In all my moping about, I hadn’t even taken down the Day of the Dead altar. Well, I had managed to deal with some of its edible parts. The fruit was first to go, then I made my way through the final meal I’d left for my father. Box of Wheaties: eaten dry, box to hand to mouth. Can of chili beans: opened, scraped from the can with a fork, and washed down with alternate swigs of cranberry and grape juice. The three scoops of rocky road ice cream had melted into a thick sludge moldy mess I wouldn’t eat no matter how hungry I was, and the wilted stalks of green onion had turned dark slime and stuck to the lace tablecloth.
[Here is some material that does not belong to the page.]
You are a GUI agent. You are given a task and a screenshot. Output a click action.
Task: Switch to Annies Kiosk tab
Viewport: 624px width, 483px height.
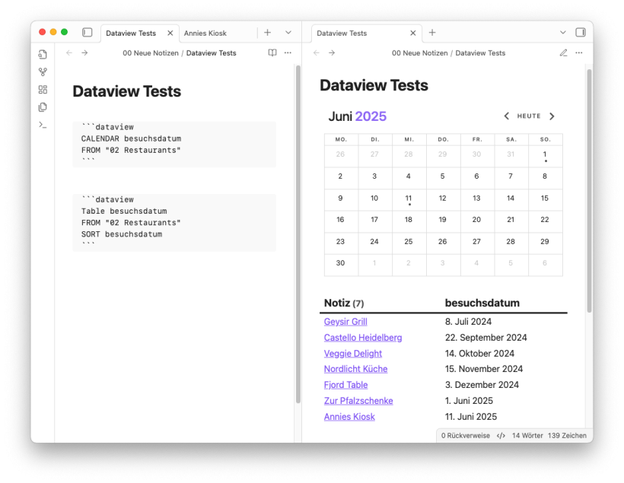point(205,33)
The unopened pints of coffee yogurt bulged with gassy rot.
The apartment smelled sour and totally stale, and I didn’t fucking care. All in all, I was useless. Other than my one night at the Strand and a few quick trips downstairs to get the mail, I’d pretty much lain in bed for a week straight.
Was I working hard? Well …
“Frank?”
“Nat, are you really coming back?”
“Of course, love.”
“
When
?”
“Soon. I promise.”
There was something in her voice that told me not to push for more answers. I could tell she meant it, she’d be back. So that was that. She said she loved me. I said the same in return. And it was true. I did love her. More than I’d ever loved anyone. But I also sort of hated her. That night, I hated her for not immediately running back home and throwing herself at my feet and groveling by way of apology for leaving me.
After we hung up, I felt like I’d go crazy if I stayed alone a second longer. At the same time, I didn’t want to be around anyone. Unless Nathalie walked in the door, that is. But, although she’d said she’d be back home soon, I knew not to expect her to walk in the door that night. So, naïvely hoping to cure my anxious loneliness, I went to the closet, reached to the top shelf, moved a stack of extra blankets and towels, and retrieved my father’s briefcase. My fingerprints marked the dusty black leather. Briefcase balanced on my knee, I used my sleeve to give the CIA-man case a quick shine. Clicking open the gold clasps was such a satisfying feeling—the metal spring lock giving way, pushing up into the pad of my thumb. Pathetic, Frank. Totally pathetic. I needed Nat back. Tough beans, kid, she won’t be home tonight. Deal. I sat on the bed to give the briefcase a thorough look-see.